Drainage is all that a patient with a chest injury usually needs. Remove air by putting a tube into the top of his pleural cavity, usually in his third intercostal space just lateral to his midclavicular line. Drain blood, fluid, or pus from the bottom, usually through his eighth or ninth space in his posterior axillary line. The easiest way to prevent air entering his chest is to lead the tubes from it under the surface of the water in a large bottle (Tudor–Edwards bottle). The principle of this is shown in A, Fig. 65-5. Air from his chest will bubble up from under the surface of the water, without allowing more air to enter. Any fluid in his chest will drip down the tube into the water. Provided the bottle is always well below the patient’s bed, water from it cannot enter his chest. If he has both air and fluid in his pleural cavity, some surgeons would put one tube low in his chest and allow air and fluid to bubble out together as froth. Wiser ones insert two tubes.
Here is the equipment for a chest drain set. The life of one medical student was saved after an elephant had punctured his lung, because a tiny clinic had a chest drain set ready. Here is the equipment for it. Have it instantly ready, you will need it in a hurry.
•NEEDLES, hypodermic, large for chest aspiration, 1.6100 mm, ’Luer–lok’ mount each, five only. This mount fits the three way stopcock listed below, and is a useful aspirating and exploring needle.
•STOPCOCK, for chest aspiration, ’Luer–lok’ male to ’Luer-lok’ female, with side arm for tubing, two only. Use this for aspirating the chest.
•SYRINGES, 5 ml and 20 ml, both ’Luer–lok’ These fit the stopcock.
•BOTTLE, Tudor–Edwards, 3 litres, chest drainage, including rubber bung and tubes, one only. This provides an underwater seal for closed drainage of the chest.

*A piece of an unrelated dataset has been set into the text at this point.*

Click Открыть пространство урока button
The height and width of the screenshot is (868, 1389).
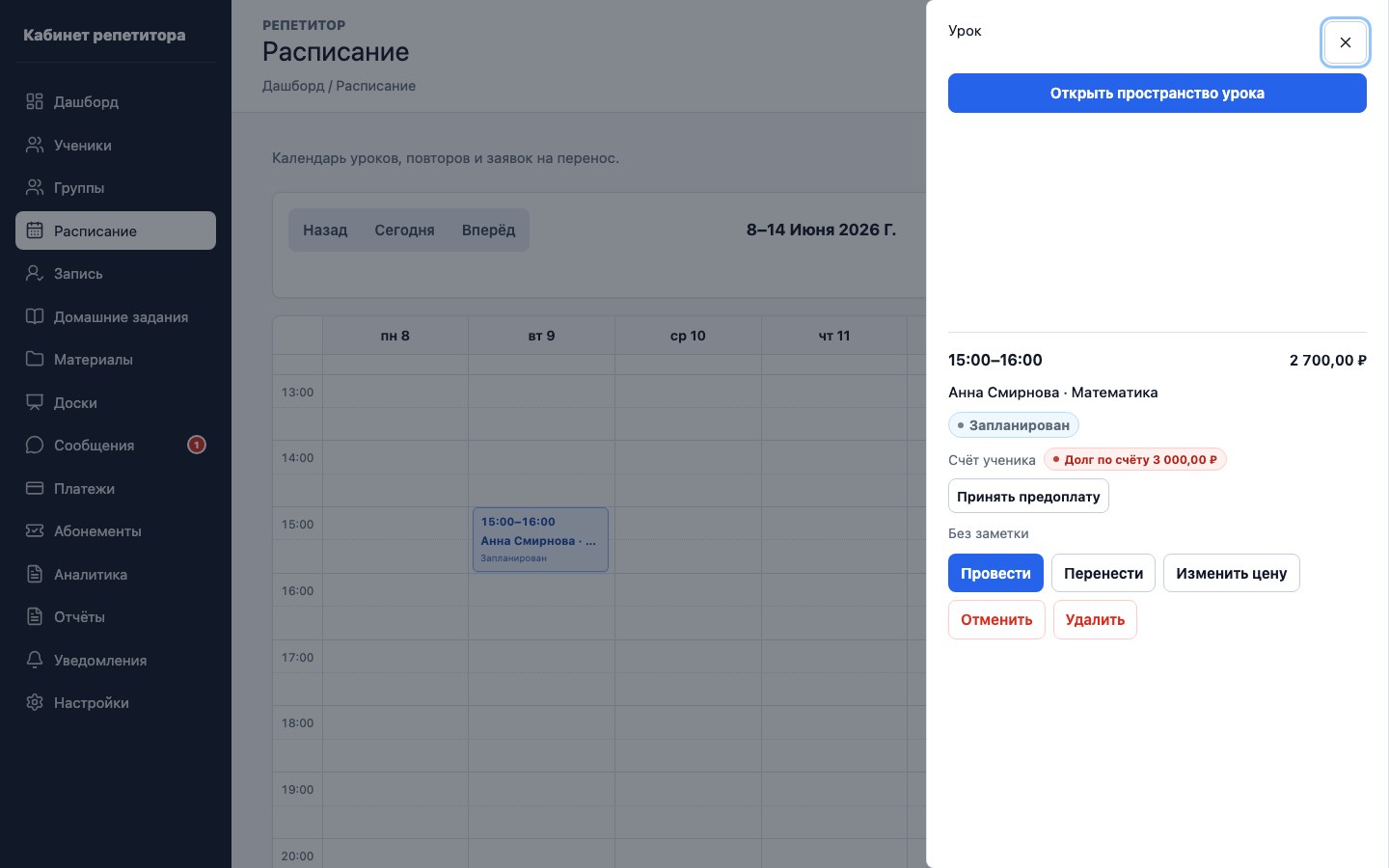click(x=1158, y=94)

•CONNECTOR, for Tudor–Edwards chest drain, five only. This completes the equipment for an underwater chest drain.
•Alternatively, CHEST DRAIN SET, plastic, disposable, sterile, in packet complete, five only. You will not use a chest drain set very often, so the modest expense of a disposable one may be justified.
The first step is usually a diagnostic aspiration to make sure that a patient really does have fluid in his chest. After this, there are various ways you can put a tube in the chest. The easiest one is to push a large trocar and cannula between his ribs to remove the trocar, and then to push a plastic or rubber tube down the cannula. The cannula is then removed leaving the tube in place. If you don’t have a suitable cannula, you can stab his chest wall with a scalpel and then use artery forceps to push a tube through an intercostal space. Always: (1) Take the strictest aseptic precautions. It is tragic to convert a haemothorax to pyohaemothorax, or to introduce new strains of bacteria into an empyema. (2) Prevent more than the minimum amount of air entering his pleural cavity.
The alternatives described below do not include the use of a drip set to drain the chest, because: (1) the tube of a drip set is too narrow so that it is easily blocked, and (2) the needle is usually too short to reach the fluid.